蜜壺から指が抜かれ、彼の昂りが私の蜜壺に充てがわれる。
「ん、っ、んんっ」
貪る口づけの間に彼の昂りが蜜壺の中へと入り、指の太さとは比べ物にならない程の太さや昂りが蜜壺の入り口をミチミチと広げた。蜜壺は昂りを包み込み、ぎゅうぎゅうと締め付ける。
「ぐっ…ミルッ、力を…っ、つ」
口を離したエルフランは熱い吐息をミルに吐きながら、堪らずに腰を強引にすすめていく。
「あっ、あっ、あ、あっ…熱いのっ」
彼の裏腿に足を付けて、彼の首に手を回し掴まる。腰が引けてしまうのを避けるために、彼の片手が私の腰を掴み固定する。ズズッと入っていく感覚は、いつまで経っても慣れない。ぴたりと下半身が重なると、エルフランはいつもなら蜜壺が彼の昂りを馴染むのを待つのに、動き出す。
「っ…エルッ、フランッ…ぁ」
いきなり最初から激しく、パンパンッと肌のぶつかる音が響き、太く固い昂りが蜜壺の中を抉る。
「ぅ、っ…ぐっ」
歯を食いしばり止まる事なく攻められ続けて、落ちないようにしがみつくのが精一杯だ。
「激しっ…あ、っ、あっ…エルっ、んんっ」
たった数日、身体を重ねなかっただけなのに、まるで何年も会っていない2人のように。少しの隙間も作りたくないかのように、身体を密着させ欲をぶつけられ、彼のでこぼことした固い肌が私の柔らかな乳房に当たり、別の快感もやってくる。

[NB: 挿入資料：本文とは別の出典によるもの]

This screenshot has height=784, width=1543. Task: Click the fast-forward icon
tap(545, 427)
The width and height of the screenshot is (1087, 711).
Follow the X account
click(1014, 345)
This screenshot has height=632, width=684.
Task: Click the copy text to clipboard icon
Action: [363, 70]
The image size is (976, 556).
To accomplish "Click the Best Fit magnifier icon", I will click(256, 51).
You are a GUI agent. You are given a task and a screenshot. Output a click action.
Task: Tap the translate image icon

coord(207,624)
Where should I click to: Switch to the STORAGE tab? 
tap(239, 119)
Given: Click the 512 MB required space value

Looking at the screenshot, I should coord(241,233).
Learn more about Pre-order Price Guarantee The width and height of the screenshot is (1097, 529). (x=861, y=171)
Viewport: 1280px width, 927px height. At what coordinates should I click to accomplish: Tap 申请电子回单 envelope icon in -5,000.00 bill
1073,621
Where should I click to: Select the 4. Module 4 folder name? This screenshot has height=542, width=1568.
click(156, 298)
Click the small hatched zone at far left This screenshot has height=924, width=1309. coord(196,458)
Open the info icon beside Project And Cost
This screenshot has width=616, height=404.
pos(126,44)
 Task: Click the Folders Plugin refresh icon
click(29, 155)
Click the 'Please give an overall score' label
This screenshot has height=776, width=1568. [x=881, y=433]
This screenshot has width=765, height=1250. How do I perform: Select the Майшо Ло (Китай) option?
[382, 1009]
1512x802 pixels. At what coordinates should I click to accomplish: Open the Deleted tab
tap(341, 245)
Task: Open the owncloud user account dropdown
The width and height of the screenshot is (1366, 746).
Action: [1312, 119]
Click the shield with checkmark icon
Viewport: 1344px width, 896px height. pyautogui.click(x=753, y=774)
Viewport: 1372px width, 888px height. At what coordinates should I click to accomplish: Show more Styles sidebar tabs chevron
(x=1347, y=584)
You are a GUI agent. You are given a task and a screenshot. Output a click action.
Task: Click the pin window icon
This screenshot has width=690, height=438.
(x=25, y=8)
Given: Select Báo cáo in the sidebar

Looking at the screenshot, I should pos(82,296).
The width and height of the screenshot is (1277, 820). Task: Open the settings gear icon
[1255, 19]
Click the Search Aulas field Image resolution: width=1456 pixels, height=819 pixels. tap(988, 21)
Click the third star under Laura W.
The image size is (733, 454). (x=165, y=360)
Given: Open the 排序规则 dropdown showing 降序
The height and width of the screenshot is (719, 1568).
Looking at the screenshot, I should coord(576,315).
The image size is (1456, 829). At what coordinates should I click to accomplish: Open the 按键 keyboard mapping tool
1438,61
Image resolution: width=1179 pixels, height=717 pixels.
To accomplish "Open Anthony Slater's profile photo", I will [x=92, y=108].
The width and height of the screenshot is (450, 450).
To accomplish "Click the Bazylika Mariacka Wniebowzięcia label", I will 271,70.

「あっ、イッく、っ、あっ、気持ちいいっ…っぁ、ああああぅっっ」
目の前にある彼の胸に抱かれながら、呆気なくイッてしまった私は、蜜壺の中にいる昂りをぎゅぅぅぅっと締め付ける。目の前が真っ白になっていく中、全身が強張っているのに、彼の動きは止まらない。
「ぐっ、狭い、っ、つ…ミルッ、ミルッ…っつ」
と漏れた低い声と共に、彼はグイグイッと私の蜜壺の最奥へと昂りを押し付けて白い証を、叩きつけるように注いだ。
「ああ、熱いッ…熱い」
注がれる白い証の熱さに、思わず声が漏れた。彼の首から腕を解き、ベッドへと背を預けると、彼の手が私の頭の横につく。まだぼうっとしているのに、私の口を塞ぎ絡みつく舌に翻弄される。
「ん、んっ、ん」
怠い腕を動かすと、彼の手が私の腕をベッドへと縫いつける。腕から私の手のひらにエルフランの手が重なると指が絡まる。
「っ…ミル、愛してる」
「私の、エルッ、エルフランッ…熊男さんっ、愛してますっ」
お互い見つめ合いながら愛の言葉を囁くと、いつの間にか蜜壺の中に入ったままの昂りが固くなっていた。なんで、とか、また、とか思う前に揺すられて、また快感の波がやってくる。
日が明けても、終わることのない情事。気絶したミネルヴァから名残惜しく繋がっていた身体を離したエルフランは、執事が部屋をノックする前に部屋に篭る事を執事に告げ、誰一人入室する事を禁止したのであった。
数週間後、ベッドから起き上がれない程酷い体調不良となってしまったミネルヴァを、エルフランとエルヴァは青ざめ彼女のそばから離れたがらなかった。
すぐに医者を手配され、診断されたのは妊娠というニュース。
数ヶ月後には、なかなか終わらない悪阻と大きなお腹に重篤な病気では、と心配したエルフランは、医者を拉致をするように無理矢理連れ込んだ屋敷で診断させた。
「これは…双子ですね、お腹の中のお子さんもすくすくと育っています」
と言った言葉にエルフランは呆然と立ちすくみ、エルヴァは喜びの舞を踊ったのだった。